ECLI:NL:RBDHA:2023:13832
Rechtbank Den Haag
- Eerste aanleg - enkelvoudig
- Rechtspraak.nl
Beroep tegen niet tijdig nemen van besluit op aanvraag machtiging tot voorlopig verblijf
In deze zaak heeft eiseres beroep ingesteld tegen het niet tijdig nemen van een besluit op haar aanvraag om verlening van een machtiging tot voorlopig verblijf (mvv). De rechtbank, zittende in Middelburg, heeft op 11 september 2023 uitspraak gedaan zonder zitting, op grond van artikel 8:54, eerste lid, van de Algemene wet bestuursrecht (Awb). Eiseres had haar aanvraag op 21 december 2022 ingediend, en verweerder, de staatssecretaris van Justitie en Veiligheid, had de beslistermijn met drie maanden verlengd, waardoor hij uiterlijk op 19 juni 2023 een besluit had moeten nemen. Aangezien er geen besluit is genomen, heeft eiseres verweerder op 22 juni 2023 in gebreke gesteld en op 27 juli 2023 beroep ingesteld. De rechtbank oordeelt dat het beroep kennelijk gegrond is.

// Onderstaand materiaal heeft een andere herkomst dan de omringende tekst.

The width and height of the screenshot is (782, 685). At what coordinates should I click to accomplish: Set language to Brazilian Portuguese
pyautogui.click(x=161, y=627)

De rechtbank heeft verweerder opgedragen om binnen twintig weken na de dag van verzending van de uitspraak alsnog een besluit bekend te maken. Tevens is er een dwangsom van € 100 per dag opgelegd voor elke dag dat deze termijn wordt overschreden, met een maximum van € 7.500. De rechtbank heeft ook de proceskosten van eiseres vastgesteld op € 418,50 en het door eiseres betaalde griffierecht van € 184 moet door verweerder worden vergoed. De rechtbank heeft in haar overwegingen verwezen naar relevante artikelen van de Awb en eerdere uitspraken ter onderbouwing van haar beslissing.